(130e) Combining Forward Osmosis with Electrochemistry to Detect Ultra-Low Concentrations of Bacterial Virulence Factors and Quorum Sensing Molecules in Bodily Fluids
AIChE Annual Meeting
Monday, October 30, 2017 - 1:30pm to 1:45pm
Disposable carbon-based electrochemical sensors were used to run square-wave voltammetry on liquid samples of bacteria. Pseudomonas aeruginosa was used as the model bacterial species due to its production of a unique redox active molecule, pyocyanin that can be detected electrochemically. Differing bodily fluids were spiked with known concentrations of pyocyanin that were initially undetectable with the bare carbon sensors. The sample was then concentrated using a low-cost forward osmosis setup and then electrochemically rescanned to determine the final detectable pyocyanin concentrations.
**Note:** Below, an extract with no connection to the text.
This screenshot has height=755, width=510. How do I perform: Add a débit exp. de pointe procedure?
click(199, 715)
The advantage of this setup is its low cost, reproducibility, and accuracy as compared to current sample concentration methods that involve centrifuges and/or evaporators. A calibration curve was performed to determine the time-dependent concentration of sample in the forward osmosis setup and was used to calculate the initial starting concentrations of pyocyanin in the sample prior to using forward osmosis. The results indicate the feasibility of utilizing forward osmosis alongside electrochemistry towards detecting low levels of bacterial virulence factors in bodily fluids.